Waktu itu mereka tidak dapat berkomunikasi, sehingga Beti tidak dapat memberitahukan kepada Dinand dan Emely mengenai perubahan rencana yang akan ia lakukan!
"Nona lewat sini..." Bisik Beti lalu menuntun Athanasia keluar mengendap-endap hendak melewati pintu kamar itu.
Namun langkahnya terhenti saat melihat ada dua pengawal yang berjaga di ujung lorong kamar Athanasia.
"Hah..." Beti pusing tujuh keliling.
Ia lalu melepaskan tangannya dari tangan Athanasia dan berjalan bolak-balik di dalam ruangan kamar.
Athanasia yang hanya diam saja tak menunjukkan reaksi apapun. Namun walau bagaimanapun pemikirannya masih ada di tempatnya. Tapi entah mengapa ia tak bisa mengeluarkan kata-kata yang ingin ia sampaikan kepada Beti yang terlihat gelisah!
(Aku tidak apa-apa... Beti kau boleh meninggalkan ku di sini) Athanasia terus berusaha ingin mengeluarkan suaranya, namun tampaknya tidak bisa.
Jiwanya yang terguncang menutup komunikasinya dengan dunia luar.
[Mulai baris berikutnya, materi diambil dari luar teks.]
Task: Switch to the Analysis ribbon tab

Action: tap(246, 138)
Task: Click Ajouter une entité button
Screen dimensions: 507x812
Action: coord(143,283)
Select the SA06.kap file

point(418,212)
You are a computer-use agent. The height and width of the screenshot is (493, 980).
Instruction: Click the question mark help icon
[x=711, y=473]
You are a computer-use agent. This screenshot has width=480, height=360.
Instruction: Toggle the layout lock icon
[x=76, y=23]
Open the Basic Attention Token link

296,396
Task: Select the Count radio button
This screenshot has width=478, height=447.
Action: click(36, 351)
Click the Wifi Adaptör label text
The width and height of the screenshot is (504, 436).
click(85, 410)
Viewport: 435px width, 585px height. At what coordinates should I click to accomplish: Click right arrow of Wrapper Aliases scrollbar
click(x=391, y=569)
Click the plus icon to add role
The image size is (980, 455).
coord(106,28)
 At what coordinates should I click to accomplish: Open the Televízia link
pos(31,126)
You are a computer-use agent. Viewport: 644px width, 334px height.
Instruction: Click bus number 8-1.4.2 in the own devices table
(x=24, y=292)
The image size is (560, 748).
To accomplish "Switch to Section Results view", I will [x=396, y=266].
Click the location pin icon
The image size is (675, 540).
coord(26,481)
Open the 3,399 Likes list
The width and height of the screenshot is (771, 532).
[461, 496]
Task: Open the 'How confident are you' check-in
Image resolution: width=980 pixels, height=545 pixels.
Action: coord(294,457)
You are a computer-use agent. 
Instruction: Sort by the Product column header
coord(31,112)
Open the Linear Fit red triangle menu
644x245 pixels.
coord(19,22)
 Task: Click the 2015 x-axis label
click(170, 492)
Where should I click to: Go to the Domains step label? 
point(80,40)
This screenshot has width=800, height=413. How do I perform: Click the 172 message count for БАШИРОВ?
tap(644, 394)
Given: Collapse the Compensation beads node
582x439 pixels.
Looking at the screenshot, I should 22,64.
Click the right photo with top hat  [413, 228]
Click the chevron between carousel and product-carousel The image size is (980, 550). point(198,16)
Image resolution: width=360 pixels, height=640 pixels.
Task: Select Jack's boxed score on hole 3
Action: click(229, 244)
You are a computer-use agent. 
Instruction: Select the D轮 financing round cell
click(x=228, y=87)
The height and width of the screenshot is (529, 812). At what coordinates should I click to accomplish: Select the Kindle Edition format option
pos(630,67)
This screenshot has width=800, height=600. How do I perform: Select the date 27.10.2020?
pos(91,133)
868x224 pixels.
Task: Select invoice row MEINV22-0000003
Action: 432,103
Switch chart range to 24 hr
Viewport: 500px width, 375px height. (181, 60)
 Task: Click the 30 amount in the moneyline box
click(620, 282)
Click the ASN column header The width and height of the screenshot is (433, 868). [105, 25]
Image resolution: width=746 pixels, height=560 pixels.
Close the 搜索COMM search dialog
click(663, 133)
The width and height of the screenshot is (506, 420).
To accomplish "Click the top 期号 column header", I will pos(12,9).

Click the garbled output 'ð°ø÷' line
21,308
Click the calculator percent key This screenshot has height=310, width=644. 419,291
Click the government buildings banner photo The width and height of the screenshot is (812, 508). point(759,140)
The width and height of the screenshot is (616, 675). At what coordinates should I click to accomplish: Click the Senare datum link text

Sehingga Athanasia pun mencoba untuk memberitahukan Beti bahwa mereka bisa keluar mengendap-endap lewat jendela seperti yang telah ia rencanakan sebelumnya.
Athanasia lalu berjalan lagi ke arah jendela dan mengeluarkan sebelah kakinya menginjak ke arah luar jendela!
"Nona apa yang harus kita lakukan?" Ujar Beti yang tak menyadari bahwa Athanasia telah pergi menuntun kakinya untuk keluar dari jendela kamar itu.
"Nona?" Beti tak melihat Athanasia yang tadinya berdiri di belakangnya.
Tuk... Kaki Athanasia tidak sengaja berbenturan dengan dinding jendela itu. Sehingga Beti terahlikan ke arah dimana Athanasia berada.
"Ah... Nona... Jangan lakukan itu!"
Melihat Athanasia yang terhuyung lemah berusaha untuk keluar ke arah balkon melewati jendela itu, Beti mengira Athanasia telah menyerah untuk kabur!
"Nona anda sangat lemah. Bagaimana bisa kita akan menyelinap melewati dinding balkon yang sempit di saat anda tidak memiliki cukup tenaga untuk melangkah seimbang?"
"..."
"Biarkan saya memikirkan jalan lain!" Sambung beti lagi dengan pandangan yang terlihat sangat khawatir.
Selagi Beti memikirkan cara untuk mengalihkan kedua penjaga tersebut, terdengar derap langkah kaki menuju ke arah kamar mereka!
"Apa dia sudah siap?" Tanya Count Manel kepada pelayan setianya.
"Iya tuan. Gadis itu telah disiapkan dengan baik oleh para pelayan. Dan ruangan itu telah dipenuhi aroma yang sesuai dengan selera tuan!" jawab pelayan setia Count Manel.
"Bagus..." Count Manel tampak tersenyum puas. Bibirnya melengkung lebar memperlihatkan seluruh giginya. Dan muncullah pikiran-pikiran mesum di dalam otaknya!
Disisi lain Beti tampak cemas kalau-kalau mereka akan segera ketahuan. Karena derap langkah kaki itu semakin mendekat, ia lalu tak punya pilihan lain. Dengan segera Beti menyembunyikan Athanasia masuk ke dalam lemari yang berada di dalam kamar tersebut!
"Maafkan saya nona, tapi tunggu lah sebentar saja di sini! Ku mohon jangan bersuara apapun yang terjadi..."
Beti menyampaikan pesannya, lalu dengan segera menutup pintu lemari tersebut.
Krek... pintu kamar pun terbuka lebar, dimana Count Manel segera terlihat berjalan masuk menuju ke arah kamar tersebut!